And so unbeknownst to the user, rather than showing all the results, it would process behind the scenes quickly all the options, and then it would show the outcome.
But it would also store in the database all the inputs of the user.
So it began to develop a library, very much like a machine learning concept in the machine learning algorithm.
But the perception was that it was smart because no matter you could put in a random, no matter what your randomness of your maze was, it seemed to be able to navigate it.
But it was all the trick, the illusion was that those visual trials were invisible and that it was only showing the trials that was getting it closer to success.
So I'm trying to move this forward a little bit for my own understanding.
When you talk about the decision-making process, what I'm hearing in my head based on that type of experience is they have programmed these neural networks with so much information on various options, various tactics,
various battle outcomes, that it's able to take a very high-speed assessment in a collective and then be able to weight those against the experiences of the past and determine what they believe to be the best outcome for success.
Is that correct or am I missing something?
Yeah, that's correct.
But that's only part of the story.
What I was saying is that they will decide in real time, each of the members of the robot group would decide in real time and then they would compare their decisions with each other to see if there are any outliers which would be discarded.
And then they would take the consensus action.
But there's another aspect of this that we haven't gotten into, which is the world simulator.
So NVIDIA rolled out over a year ago, a robotics world simulator, which allows a robotics developer company to have their robot avatar enter a 3D physical simulation where time is compressed by factors of millions.
And in that world, and of course, this all happens within a black well-class microchip.
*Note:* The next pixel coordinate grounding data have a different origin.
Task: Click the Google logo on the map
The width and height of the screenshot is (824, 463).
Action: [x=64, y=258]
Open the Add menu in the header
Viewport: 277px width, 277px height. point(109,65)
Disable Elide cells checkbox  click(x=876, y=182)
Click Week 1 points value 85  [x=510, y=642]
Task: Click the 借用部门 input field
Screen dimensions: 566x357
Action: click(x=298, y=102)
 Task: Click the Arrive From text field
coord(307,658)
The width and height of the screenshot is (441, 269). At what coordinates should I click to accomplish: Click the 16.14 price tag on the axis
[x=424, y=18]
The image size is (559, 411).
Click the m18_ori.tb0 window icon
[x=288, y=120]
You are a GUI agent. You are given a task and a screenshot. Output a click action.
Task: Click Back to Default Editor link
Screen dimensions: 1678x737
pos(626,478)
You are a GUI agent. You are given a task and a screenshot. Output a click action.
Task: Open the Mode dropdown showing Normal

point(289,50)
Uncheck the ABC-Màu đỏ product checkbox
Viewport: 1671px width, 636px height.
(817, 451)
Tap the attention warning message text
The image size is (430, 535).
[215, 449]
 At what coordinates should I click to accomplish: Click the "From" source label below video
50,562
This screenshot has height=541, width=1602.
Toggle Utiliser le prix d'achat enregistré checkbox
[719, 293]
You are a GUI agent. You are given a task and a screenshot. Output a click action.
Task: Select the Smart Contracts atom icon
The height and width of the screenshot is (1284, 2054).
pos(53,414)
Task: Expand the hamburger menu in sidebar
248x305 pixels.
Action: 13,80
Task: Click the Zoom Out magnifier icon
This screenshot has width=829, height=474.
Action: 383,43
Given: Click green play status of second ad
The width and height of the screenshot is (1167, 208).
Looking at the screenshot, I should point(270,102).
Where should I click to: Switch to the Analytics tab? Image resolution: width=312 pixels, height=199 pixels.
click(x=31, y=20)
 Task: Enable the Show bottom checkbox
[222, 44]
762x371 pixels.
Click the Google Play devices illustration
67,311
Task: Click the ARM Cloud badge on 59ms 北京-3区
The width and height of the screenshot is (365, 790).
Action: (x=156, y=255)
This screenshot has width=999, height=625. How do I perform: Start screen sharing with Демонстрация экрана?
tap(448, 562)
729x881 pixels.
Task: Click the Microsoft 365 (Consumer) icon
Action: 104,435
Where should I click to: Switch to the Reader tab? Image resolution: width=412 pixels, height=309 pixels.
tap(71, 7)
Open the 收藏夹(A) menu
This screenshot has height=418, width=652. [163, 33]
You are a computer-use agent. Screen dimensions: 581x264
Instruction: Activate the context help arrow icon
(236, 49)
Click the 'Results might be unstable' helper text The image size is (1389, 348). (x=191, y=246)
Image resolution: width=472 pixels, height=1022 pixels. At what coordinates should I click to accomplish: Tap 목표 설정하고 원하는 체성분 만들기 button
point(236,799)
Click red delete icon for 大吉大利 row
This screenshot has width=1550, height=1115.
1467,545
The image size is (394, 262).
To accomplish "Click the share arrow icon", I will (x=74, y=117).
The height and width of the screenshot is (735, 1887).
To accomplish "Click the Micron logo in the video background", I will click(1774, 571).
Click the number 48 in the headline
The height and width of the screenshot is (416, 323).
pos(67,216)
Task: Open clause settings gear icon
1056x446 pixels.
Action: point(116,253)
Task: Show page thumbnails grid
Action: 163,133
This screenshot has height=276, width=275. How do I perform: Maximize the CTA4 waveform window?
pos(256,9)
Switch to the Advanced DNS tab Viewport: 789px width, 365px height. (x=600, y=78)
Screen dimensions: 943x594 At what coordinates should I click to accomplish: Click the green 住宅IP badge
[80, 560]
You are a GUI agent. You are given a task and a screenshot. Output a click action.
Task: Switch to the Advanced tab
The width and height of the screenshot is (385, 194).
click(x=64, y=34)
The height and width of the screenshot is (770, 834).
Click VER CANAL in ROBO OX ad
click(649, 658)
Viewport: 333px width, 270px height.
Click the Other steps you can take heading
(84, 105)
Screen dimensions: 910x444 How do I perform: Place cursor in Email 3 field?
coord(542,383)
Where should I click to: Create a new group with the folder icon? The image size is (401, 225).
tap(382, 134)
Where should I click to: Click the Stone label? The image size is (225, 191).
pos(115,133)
In that world, the robot can Try out a billion different ways to control its limbs and motors to achieve a specific goal.
And then it can find the success path, just like you were talking about with your maze.
It can find the success path, the coordination of the motors that will achieve success for the intended goal.
It can take that and then pull that out of that simulated world in a fraction of a second, even though within the world, it might have been years of trial and error.
And then they pull out of that world into our 3D world, and then that robot now instantly acquires a skill set to do something like fly a helicopter.
It's kind of like in the Matrix movies, right?
Where I'm going to download, like, I know kung fu.
Well, this is reality now with the robots.
They can go into a simulated world, they can acquire those skills, they can try them out, and then they can bring them into the real world where they can then apply them instantly.
So there's no pre-training that's actually needed for combat robots or even ultimately like household chore robots or robots that help the elderly, which is one of the main use cases of robots today, especially in countries like Japan, which has a lot of aging population.
But they don't need to be pre-programmed anymore.
That's the thing, is they can learn it as they need it.
You tell your robot, hey, I want you to make a smoothie.
You know, throw together some avocados and bananas like I like to drink and make a smoothie.
And it's like, I don't know how to make a smoothie.
Well, go into your robot world and try it a billion times and see if you can make it without making a mess.
And, you know, it goes bloop, bloop, bloop, and it comes, oh, I know how to make a smoothie.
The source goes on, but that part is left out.